During his rehab Grimes will live between two bowling allies.
The Falcons’ intention when they traded to acquire Samuel and then forced Grimes to sign his one-year franchise tender was to do their best impression of the defensive backfield frequently trotted out by Samuel’s former team. When he was in Philadelphia last year, Samuel was frequently on the field alongside two other elite corners in Nnamdi Asomugha and Dominique-Rodgers Cromartie, one of whom was designated the nickel corner (most often Rodgers-Cromartie). This year the names would change, but the end result would ideally stay the same, with Grimes alongside Samuel and Dunta Robinson. The three corners were on the field at the same time for all but 11 of Atlanta’s defensive plays yesterday against Kansas City.

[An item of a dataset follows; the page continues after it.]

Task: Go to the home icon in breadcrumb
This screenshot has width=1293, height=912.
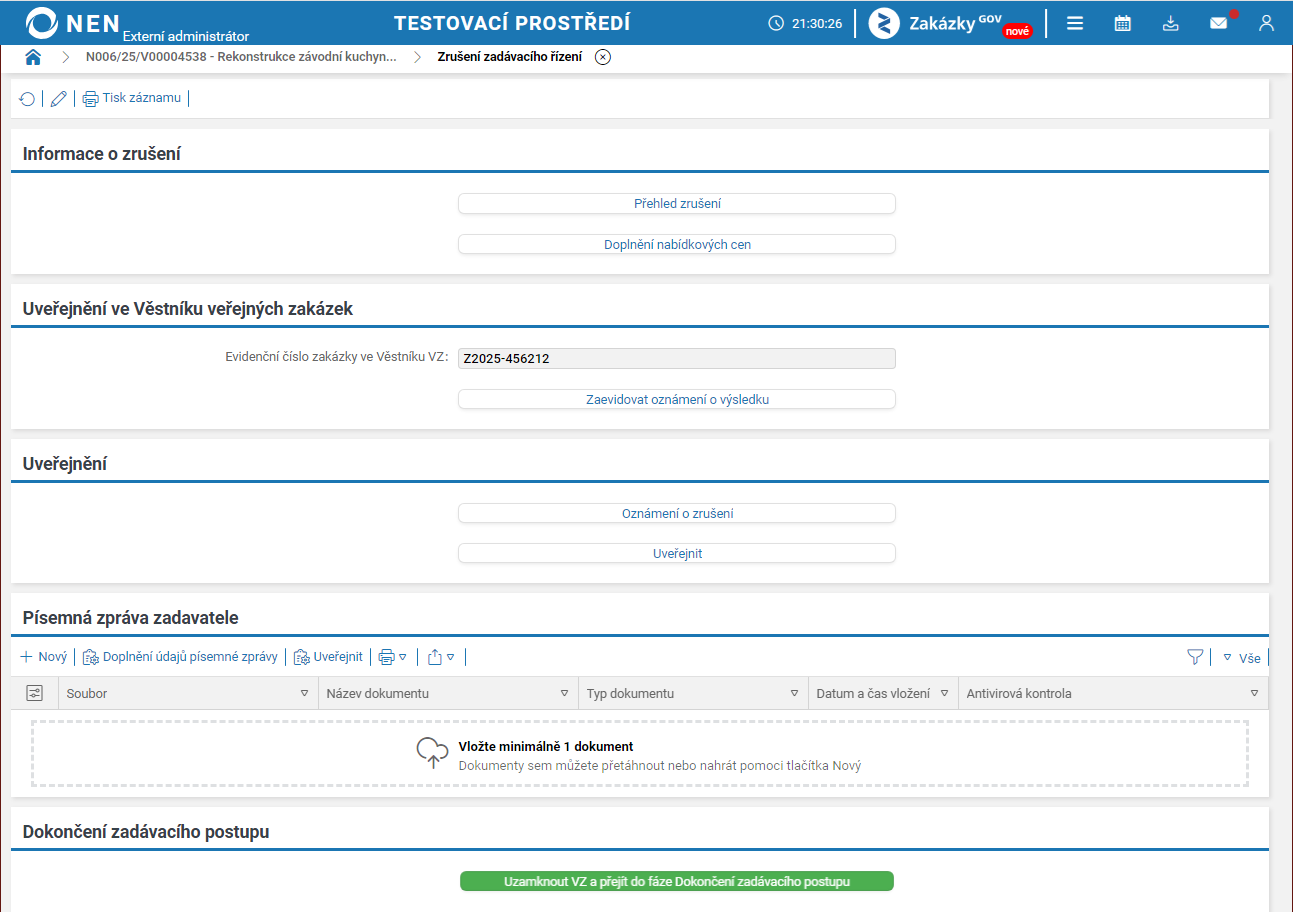Action: click(33, 57)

The premise then in Philly and now in Atlanta was the same: in a league where offenses are increasingly using the pass to burn defenses and win games, that firepower can most effectively be fought with an abundance of top flite corners. It’s an emphasis we’re also seeing in Buffalo, where the Bills spent a first-round pick on Stephon Gilmore last April, and a second rounder on Aaron Williams in 2011.
Now with Grimes gone, the Falcons’ secondary returns to its 2011 form, which is a unit that was high on risk taking — a charge led by Robinson — and therefore relatively high on interceptions (19 last year), but low on the ability to stop significant chunk yardage on passing plays after they gave up 56 receptions for 20 yards or more (24th in 2011). Samuel is aging even though he still loves him some good thickness, and Andy Reid thought he was losing a step. And even with a healthy Grimes last year the Falcons still gave up 236.6 passing yards per game.

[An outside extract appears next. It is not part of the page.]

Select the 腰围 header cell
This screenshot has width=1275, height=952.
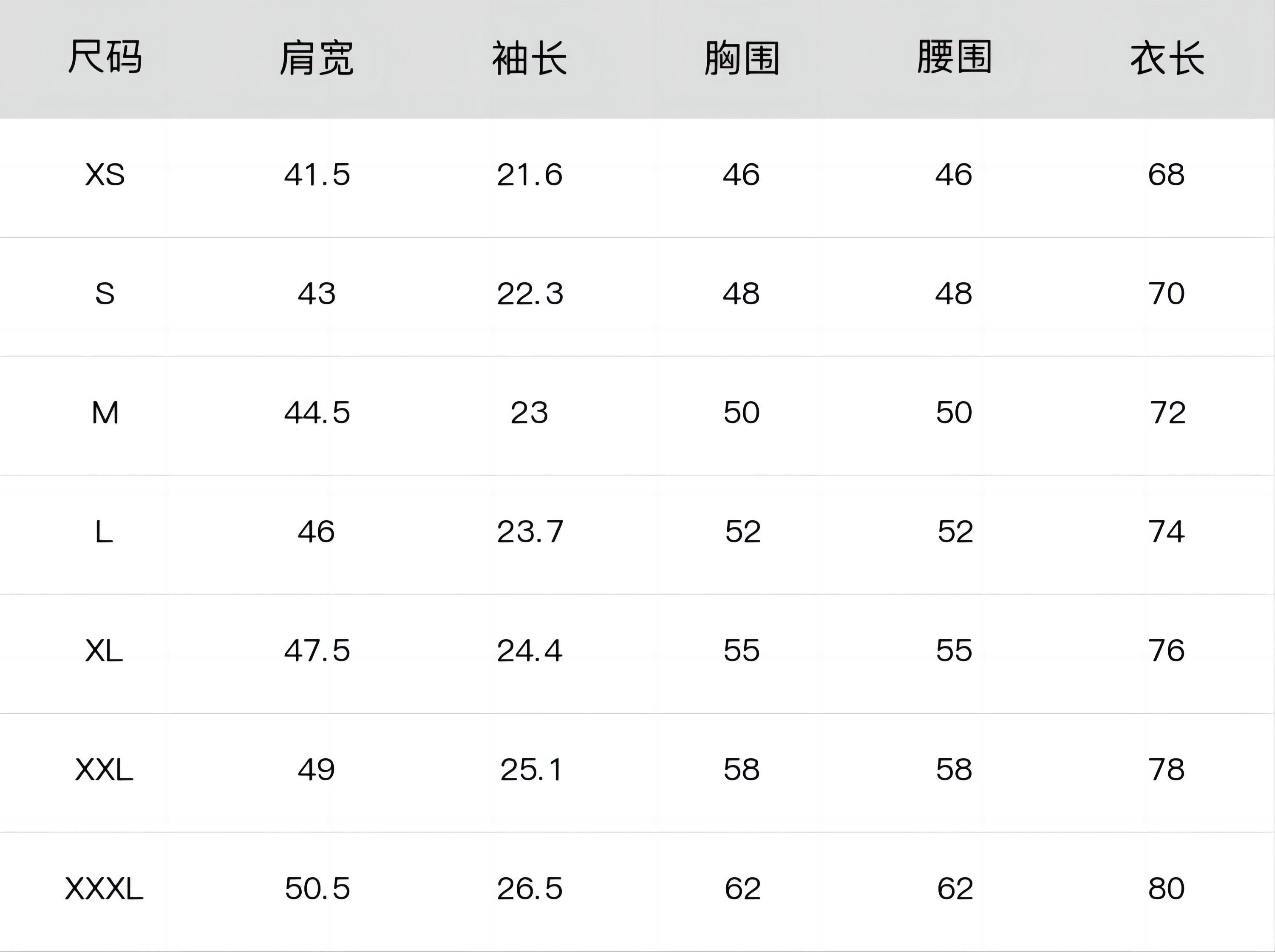(954, 58)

Immediately anyone who owns Peyton Manning and has become addicted to the Pey Pey Kool-Aid after last night should be pitching a tent of some kind. After passing for 253 yards with two touchdowns and finishing with a passer rating of 129.2 in Denver’s win over the Steelers, Manning gets the first crack at a depleted Falcons defensive backfield next week. Therefore, expectations should also be raised for Demaryius Thomas.
Then just go down the list of the Falcons’ remaining opponents, and what a list of receivers it is. Carolina’s Steve Smith will take two turns, Robert Griffin III and Pierre Garcon will be up in Week 5, and both the Cowboys and Eagles will have one less elite defender shadowing their deep threats.
But Calvin Johnson owners may have the deepest and heartiest laugh late in the year, just in time for the jolly holiday season. The Falcons visit Detroit during Week 16, or as it’s known in the fantasy community, championship week.